↓↓↓
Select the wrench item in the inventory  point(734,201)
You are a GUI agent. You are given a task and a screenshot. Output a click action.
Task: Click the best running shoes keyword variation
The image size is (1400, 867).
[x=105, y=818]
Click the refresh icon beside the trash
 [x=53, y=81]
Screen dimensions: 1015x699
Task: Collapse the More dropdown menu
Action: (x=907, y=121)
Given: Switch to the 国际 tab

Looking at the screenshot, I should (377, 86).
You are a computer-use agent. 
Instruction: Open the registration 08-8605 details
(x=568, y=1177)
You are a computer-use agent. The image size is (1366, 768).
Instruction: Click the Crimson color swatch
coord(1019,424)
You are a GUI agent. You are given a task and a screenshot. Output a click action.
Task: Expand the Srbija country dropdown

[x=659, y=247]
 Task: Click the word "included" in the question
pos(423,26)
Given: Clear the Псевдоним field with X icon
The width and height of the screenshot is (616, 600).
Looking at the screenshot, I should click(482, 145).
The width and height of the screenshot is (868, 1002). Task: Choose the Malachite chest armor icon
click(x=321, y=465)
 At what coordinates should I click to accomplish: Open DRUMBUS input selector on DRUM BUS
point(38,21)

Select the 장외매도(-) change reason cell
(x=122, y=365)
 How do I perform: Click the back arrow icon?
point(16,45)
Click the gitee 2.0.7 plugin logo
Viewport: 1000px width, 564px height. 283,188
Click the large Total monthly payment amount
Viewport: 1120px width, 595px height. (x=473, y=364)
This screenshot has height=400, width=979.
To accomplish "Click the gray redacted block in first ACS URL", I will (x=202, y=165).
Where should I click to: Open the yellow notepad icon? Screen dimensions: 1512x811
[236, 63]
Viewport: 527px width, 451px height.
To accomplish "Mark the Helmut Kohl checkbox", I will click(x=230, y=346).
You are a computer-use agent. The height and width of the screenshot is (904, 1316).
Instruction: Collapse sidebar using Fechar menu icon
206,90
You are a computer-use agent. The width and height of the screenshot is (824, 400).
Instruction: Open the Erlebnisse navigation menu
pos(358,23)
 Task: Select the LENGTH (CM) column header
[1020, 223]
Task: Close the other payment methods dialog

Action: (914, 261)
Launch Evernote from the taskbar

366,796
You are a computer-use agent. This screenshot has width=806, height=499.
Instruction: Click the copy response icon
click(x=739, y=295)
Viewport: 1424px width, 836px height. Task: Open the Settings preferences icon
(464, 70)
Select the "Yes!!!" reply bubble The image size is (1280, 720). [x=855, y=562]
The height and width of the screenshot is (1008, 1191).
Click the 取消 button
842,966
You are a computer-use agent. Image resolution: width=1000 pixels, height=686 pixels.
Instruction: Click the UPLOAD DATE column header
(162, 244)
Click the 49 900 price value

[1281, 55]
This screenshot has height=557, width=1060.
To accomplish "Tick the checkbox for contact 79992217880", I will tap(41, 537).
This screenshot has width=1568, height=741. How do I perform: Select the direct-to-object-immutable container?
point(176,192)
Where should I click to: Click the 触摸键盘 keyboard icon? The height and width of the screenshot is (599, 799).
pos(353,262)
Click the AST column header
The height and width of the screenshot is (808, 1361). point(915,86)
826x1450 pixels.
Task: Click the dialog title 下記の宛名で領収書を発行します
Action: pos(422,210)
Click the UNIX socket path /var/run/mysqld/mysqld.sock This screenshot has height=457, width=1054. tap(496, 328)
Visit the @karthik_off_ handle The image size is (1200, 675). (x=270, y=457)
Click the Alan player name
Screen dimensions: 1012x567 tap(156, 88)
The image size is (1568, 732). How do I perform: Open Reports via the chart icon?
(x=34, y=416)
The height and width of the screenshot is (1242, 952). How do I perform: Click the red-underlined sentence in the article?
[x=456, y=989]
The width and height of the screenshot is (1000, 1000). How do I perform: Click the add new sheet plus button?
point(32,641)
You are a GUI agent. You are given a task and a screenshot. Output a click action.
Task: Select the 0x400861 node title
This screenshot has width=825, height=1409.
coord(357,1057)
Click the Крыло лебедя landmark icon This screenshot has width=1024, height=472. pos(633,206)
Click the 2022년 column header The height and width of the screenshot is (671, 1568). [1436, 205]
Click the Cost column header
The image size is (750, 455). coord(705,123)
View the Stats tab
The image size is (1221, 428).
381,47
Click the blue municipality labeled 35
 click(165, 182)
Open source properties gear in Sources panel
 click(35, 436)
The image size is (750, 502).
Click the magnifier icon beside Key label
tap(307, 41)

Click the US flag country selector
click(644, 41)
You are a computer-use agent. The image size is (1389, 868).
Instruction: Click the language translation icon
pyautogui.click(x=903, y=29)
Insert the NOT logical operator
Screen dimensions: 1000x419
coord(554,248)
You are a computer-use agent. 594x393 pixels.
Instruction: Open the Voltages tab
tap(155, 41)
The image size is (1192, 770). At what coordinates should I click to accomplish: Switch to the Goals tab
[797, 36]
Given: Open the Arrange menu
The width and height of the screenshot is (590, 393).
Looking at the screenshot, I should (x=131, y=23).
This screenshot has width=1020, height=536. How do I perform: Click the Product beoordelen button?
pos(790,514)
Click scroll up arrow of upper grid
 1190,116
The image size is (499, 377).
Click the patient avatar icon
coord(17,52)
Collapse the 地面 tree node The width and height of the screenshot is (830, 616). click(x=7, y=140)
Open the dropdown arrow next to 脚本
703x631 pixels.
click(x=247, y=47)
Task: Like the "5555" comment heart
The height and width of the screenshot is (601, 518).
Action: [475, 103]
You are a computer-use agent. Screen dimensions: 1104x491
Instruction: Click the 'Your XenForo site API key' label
↑↑↑
◆ **YOUR GOAL**: Please return the full set of records exactly as given above.

◆ **OUTPUT FOR THIS EXERCISE**:
Select the wrench item in the inventory  point(734,201)
You are a GUI agent. You are given a task and a screenshot. Output a click action.
Task: Click the best running shoes keyword variation
The image size is (1400, 867).
[x=105, y=818]
Click the refresh icon beside the trash
 [x=53, y=81]
Screen dimensions: 1015x699
Task: Collapse the More dropdown menu
Action: (x=907, y=121)
Given: Switch to the 国际 tab

Looking at the screenshot, I should (377, 86).
You are a computer-use agent. 
Instruction: Open the registration 08-8605 details
(x=568, y=1177)
You are a computer-use agent. The image size is (1366, 768).
Instruction: Click the Crimson color swatch
coord(1019,424)
You are a GUI agent. You are given a task and a screenshot. Output a click action.
Task: Expand the Srbija country dropdown

[x=659, y=247]
 Task: Click the word "included" in the question
pos(423,26)
Given: Clear the Псевдоним field with X icon
The width and height of the screenshot is (616, 600).
Looking at the screenshot, I should click(482, 145).
The width and height of the screenshot is (868, 1002). Task: Choose the Malachite chest armor icon
click(x=321, y=465)
 At what coordinates should I click to accomplish: Open DRUMBUS input selector on DRUM BUS
point(38,21)

Select the 장외매도(-) change reason cell
(x=122, y=365)
 How do I perform: Click the back arrow icon?
point(16,45)
Click the gitee 2.0.7 plugin logo
Viewport: 1000px width, 564px height. 283,188
Click the large Total monthly payment amount
Viewport: 1120px width, 595px height. (x=473, y=364)
This screenshot has height=400, width=979.
To accomplish "Click the gray redacted block in first ACS URL", I will (x=202, y=165).
Where should I click to: Open the yellow notepad icon? Screen dimensions: 1512x811
[236, 63]
Viewport: 527px width, 451px height.
To accomplish "Mark the Helmut Kohl checkbox", I will click(x=230, y=346).
You are a computer-use agent. The height and width of the screenshot is (904, 1316).
Instruction: Collapse sidebar using Fechar menu icon
206,90
You are a computer-use agent. The width and height of the screenshot is (824, 400).
Instruction: Open the Erlebnisse navigation menu
pos(358,23)
 Task: Select the LENGTH (CM) column header
[1020, 223]
Task: Close the other payment methods dialog

Action: (914, 261)
Launch Evernote from the taskbar

366,796
You are a computer-use agent. This screenshot has width=806, height=499.
Instruction: Click the copy response icon
click(x=739, y=295)
Viewport: 1424px width, 836px height. Task: Open the Settings preferences icon
(464, 70)
Select the "Yes!!!" reply bubble The image size is (1280, 720). [x=855, y=562]
The height and width of the screenshot is (1008, 1191).
Click the 取消 button
842,966
You are a computer-use agent. Image resolution: width=1000 pixels, height=686 pixels.
Instruction: Click the UPLOAD DATE column header
(162, 244)
Click the 49 900 price value

[1281, 55]
This screenshot has height=557, width=1060.
To accomplish "Tick the checkbox for contact 79992217880", I will tap(41, 537).
This screenshot has width=1568, height=741. How do I perform: Select the direct-to-object-immutable container?
point(176,192)
Where should I click to: Click the 触摸键盘 keyboard icon? The height and width of the screenshot is (599, 799).
pos(353,262)
Click the AST column header
The height and width of the screenshot is (808, 1361). point(915,86)
826x1450 pixels.
Task: Click the dialog title 下記の宛名で領収書を発行します
Action: pos(422,210)
Click the UNIX socket path /var/run/mysqld/mysqld.sock This screenshot has height=457, width=1054. tap(496, 328)
Visit the @karthik_off_ handle The image size is (1200, 675). (x=270, y=457)
Click the Alan player name
Screen dimensions: 1012x567 tap(156, 88)
The image size is (1568, 732). How do I perform: Open Reports via the chart icon?
(x=34, y=416)
The height and width of the screenshot is (1242, 952). How do I perform: Click the red-underlined sentence in the article?
[x=456, y=989]
The width and height of the screenshot is (1000, 1000). How do I perform: Click the add new sheet plus button?
point(32,641)
You are a GUI agent. You are given a task and a screenshot. Output a click action.
Task: Select the 0x400861 node title
This screenshot has width=825, height=1409.
coord(357,1057)
Click the Крыло лебедя landmark icon This screenshot has width=1024, height=472. pos(633,206)
Click the 2022년 column header The height and width of the screenshot is (671, 1568). [1436, 205]
Click the Cost column header
The image size is (750, 455). coord(705,123)
View the Stats tab
The image size is (1221, 428).
381,47
Click the blue municipality labeled 35
 click(165, 182)
Open source properties gear in Sources panel
 click(35, 436)
The image size is (750, 502).
Click the magnifier icon beside Key label
tap(307, 41)

Click the US flag country selector
click(644, 41)
You are a computer-use agent. The image size is (1389, 868).
Instruction: Click the language translation icon
pyautogui.click(x=903, y=29)
Insert the NOT logical operator
Screen dimensions: 1000x419
coord(554,248)
You are a computer-use agent. 594x393 pixels.
Instruction: Open the Voltages tab
tap(155, 41)
The image size is (1192, 770). At what coordinates should I click to accomplish: Switch to the Goals tab
[797, 36]
Given: Open the Arrange menu
The width and height of the screenshot is (590, 393).
Looking at the screenshot, I should (x=131, y=23).
This screenshot has width=1020, height=536. How do I perform: Click the Product beoordelen button?
pos(790,514)
Click scroll up arrow of upper grid
 1190,116
The image size is (499, 377).
Click the patient avatar icon
coord(17,52)
Collapse the 地面 tree node The width and height of the screenshot is (830, 616). click(x=7, y=140)
Open the dropdown arrow next to 脚本
703x631 pixels.
click(x=247, y=47)
Task: Like the "5555" comment heart
The height and width of the screenshot is (601, 518).
Action: [475, 103]
You are a computer-use agent. Screen dimensions: 1104x491
Instruction: Click the 'Your XenForo site API key' label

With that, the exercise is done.